§ **EXERCISE PROMPT**
Having located the line with "Add Kellogg's Coco Pops to the basket", repeat it and all remaining lines of the records exactly. Pictures do not belong in the answer.

+++ RECORDS TO PROCESS

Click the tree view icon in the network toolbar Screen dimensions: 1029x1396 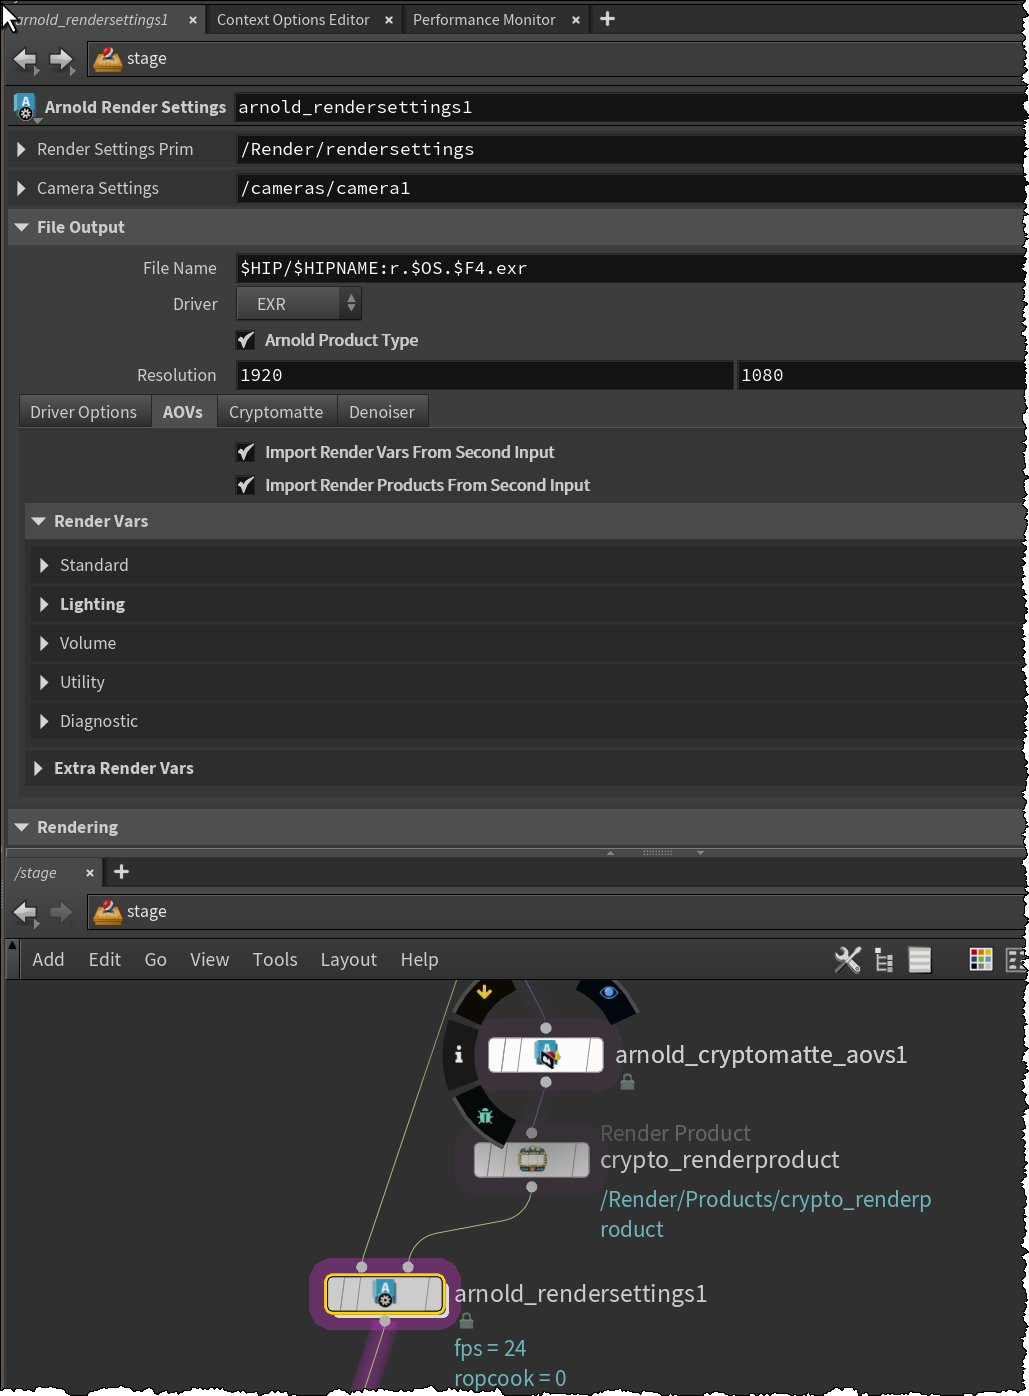[x=883, y=959]
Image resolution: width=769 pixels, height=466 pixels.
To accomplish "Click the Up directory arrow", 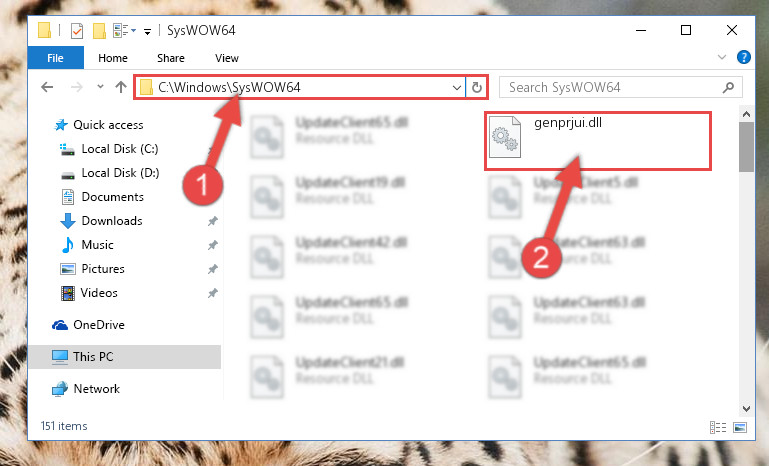I will (121, 87).
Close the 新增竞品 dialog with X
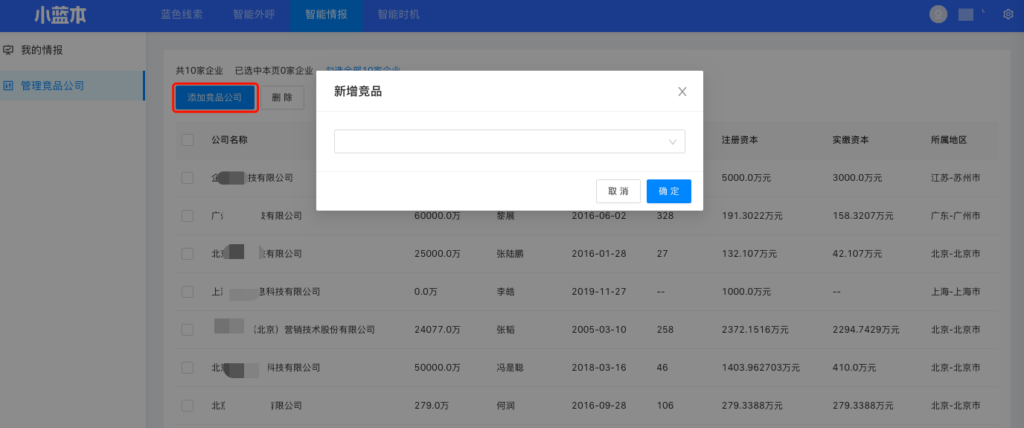 pos(682,92)
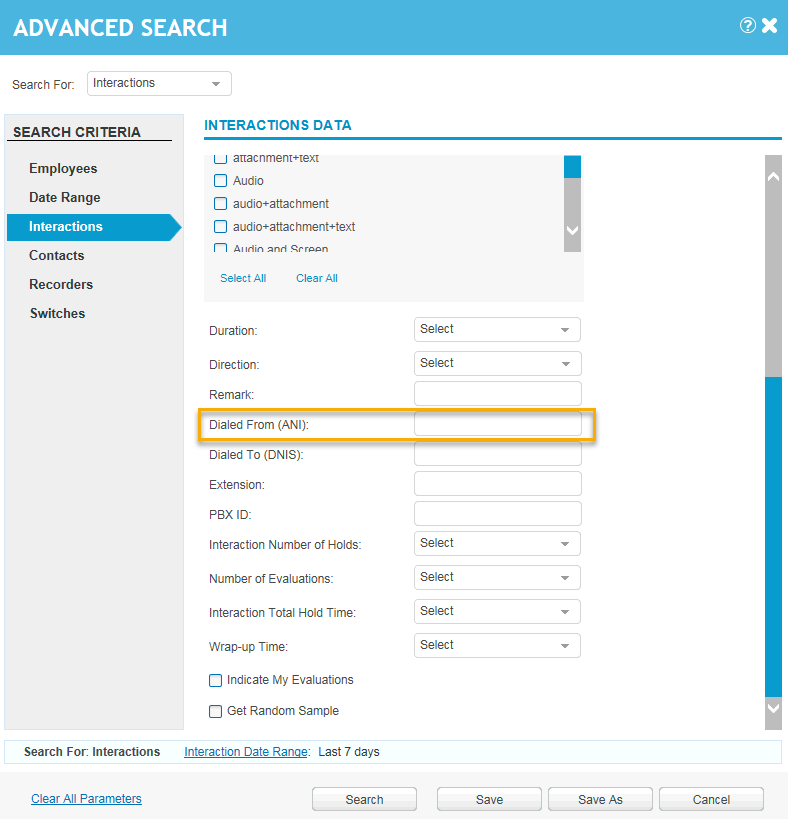788x819 pixels.
Task: Click the Clear All Parameters link
Action: click(86, 799)
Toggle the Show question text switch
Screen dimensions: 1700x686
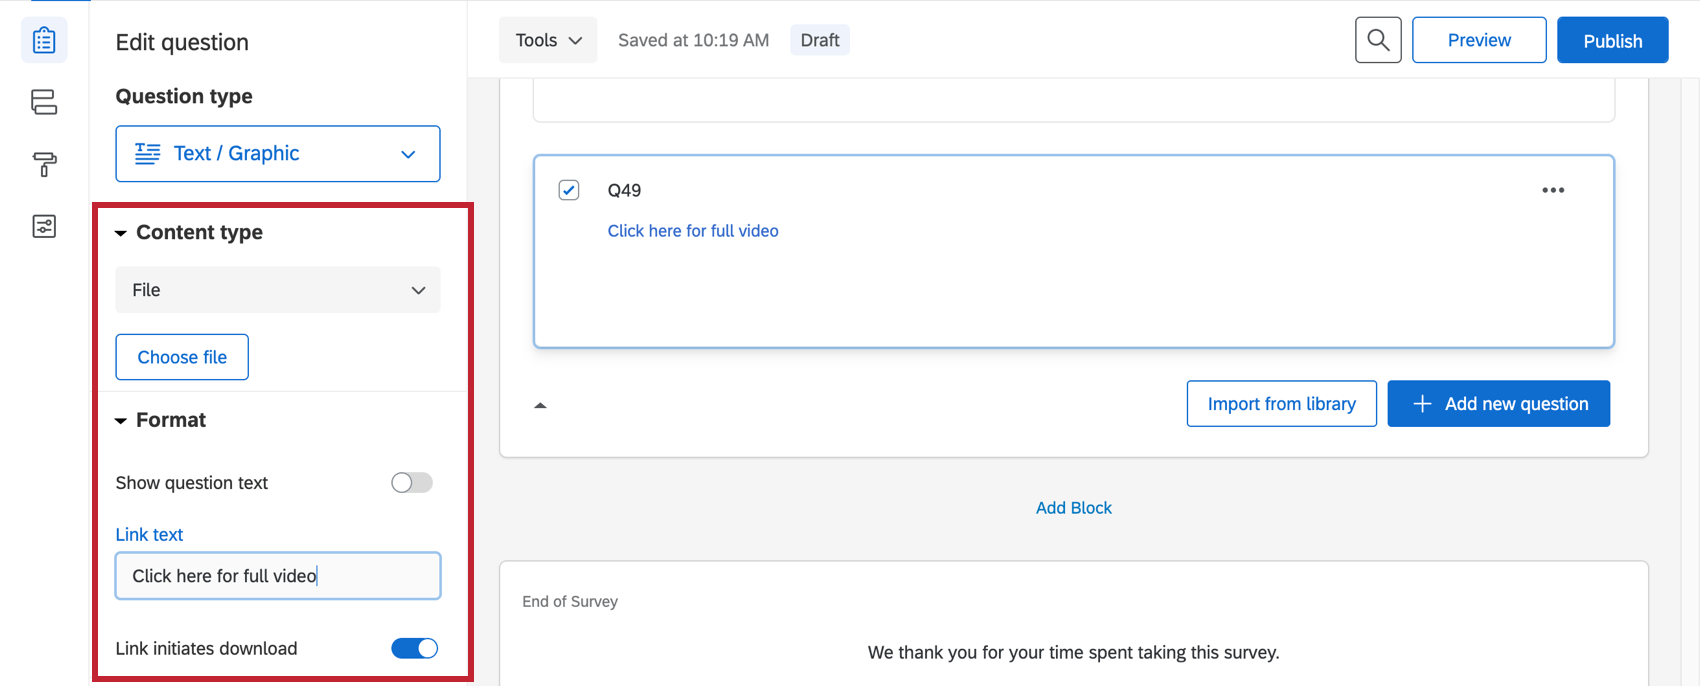[x=412, y=483]
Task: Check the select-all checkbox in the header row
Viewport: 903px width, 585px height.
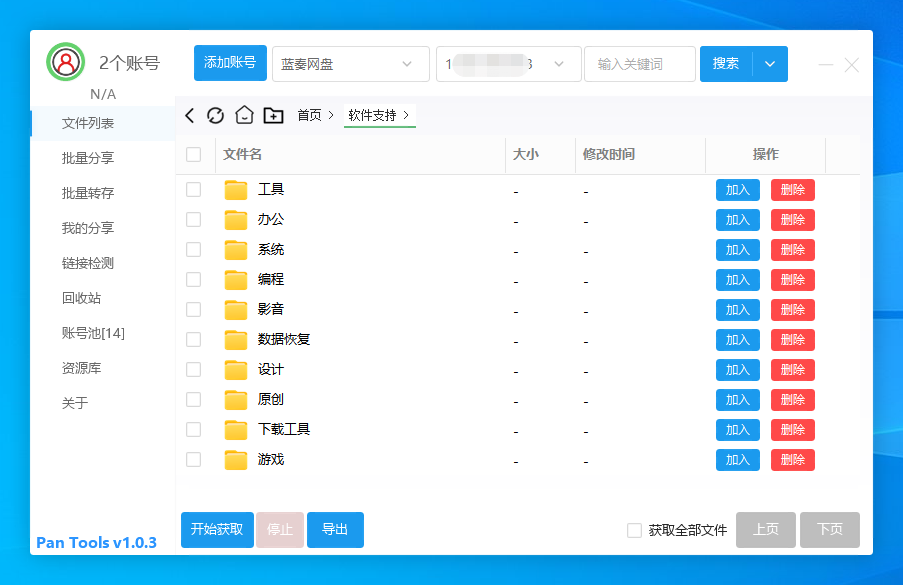Action: coord(193,154)
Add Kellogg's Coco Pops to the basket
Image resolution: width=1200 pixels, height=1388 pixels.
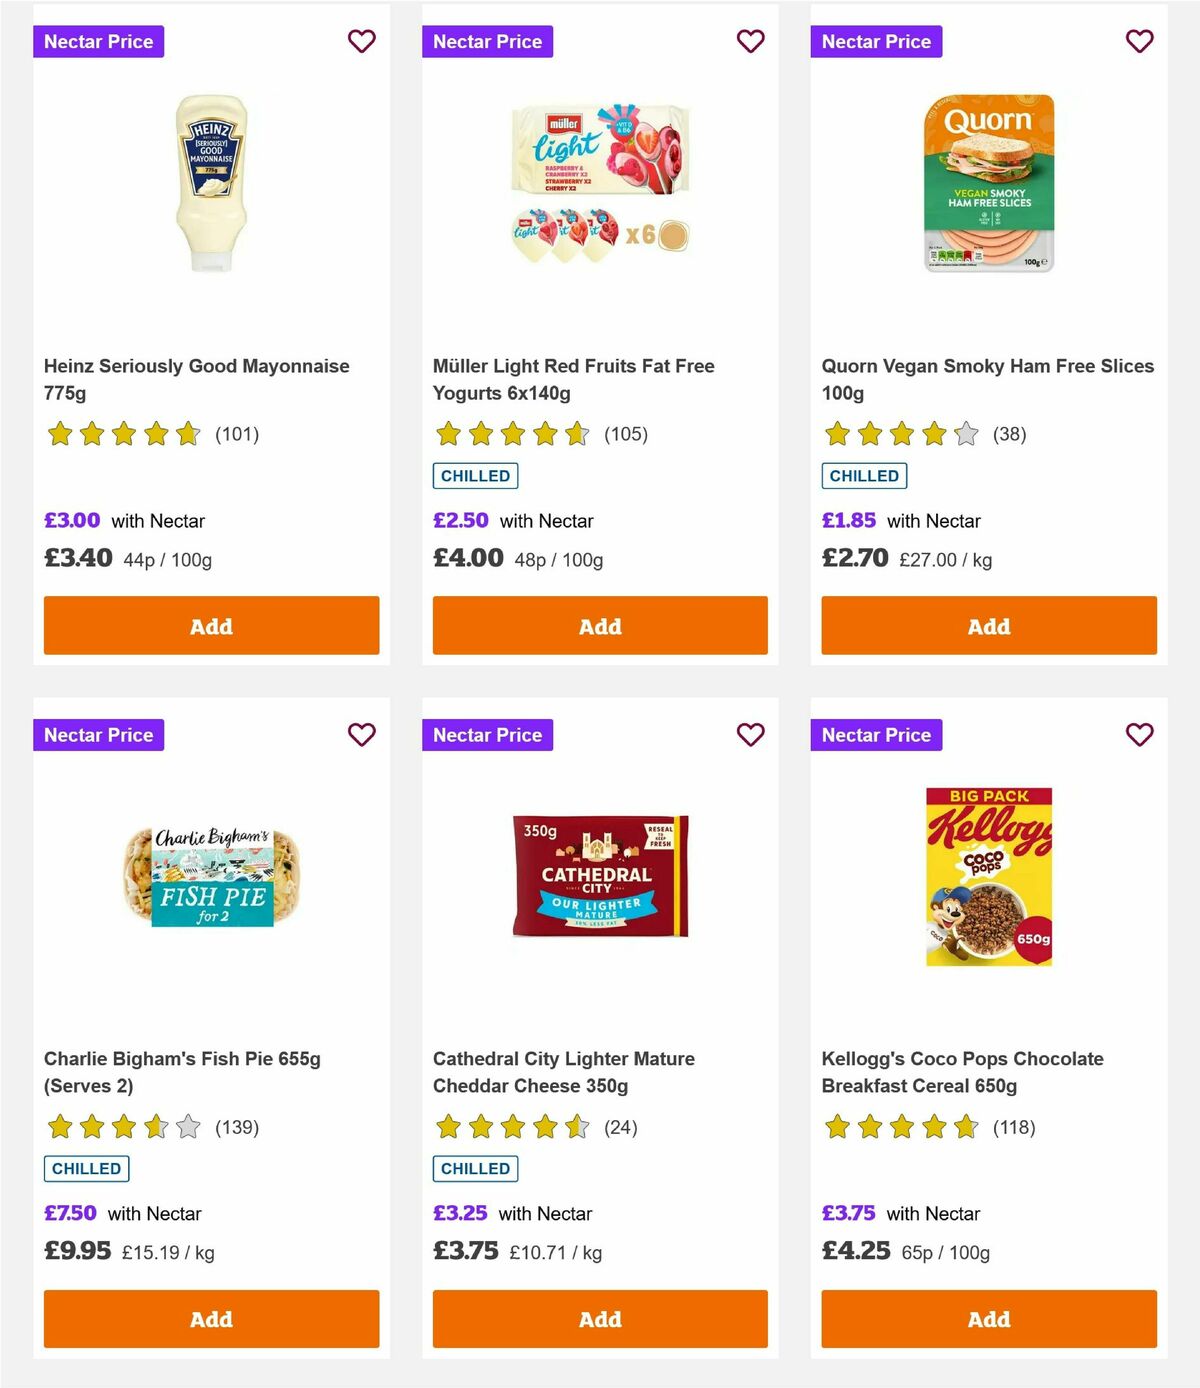(x=988, y=1319)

++++++

§ **EXERCISE SOLUTION**
Add Kellogg's Coco Pops to the basket
Image resolution: width=1200 pixels, height=1388 pixels.
(x=988, y=1319)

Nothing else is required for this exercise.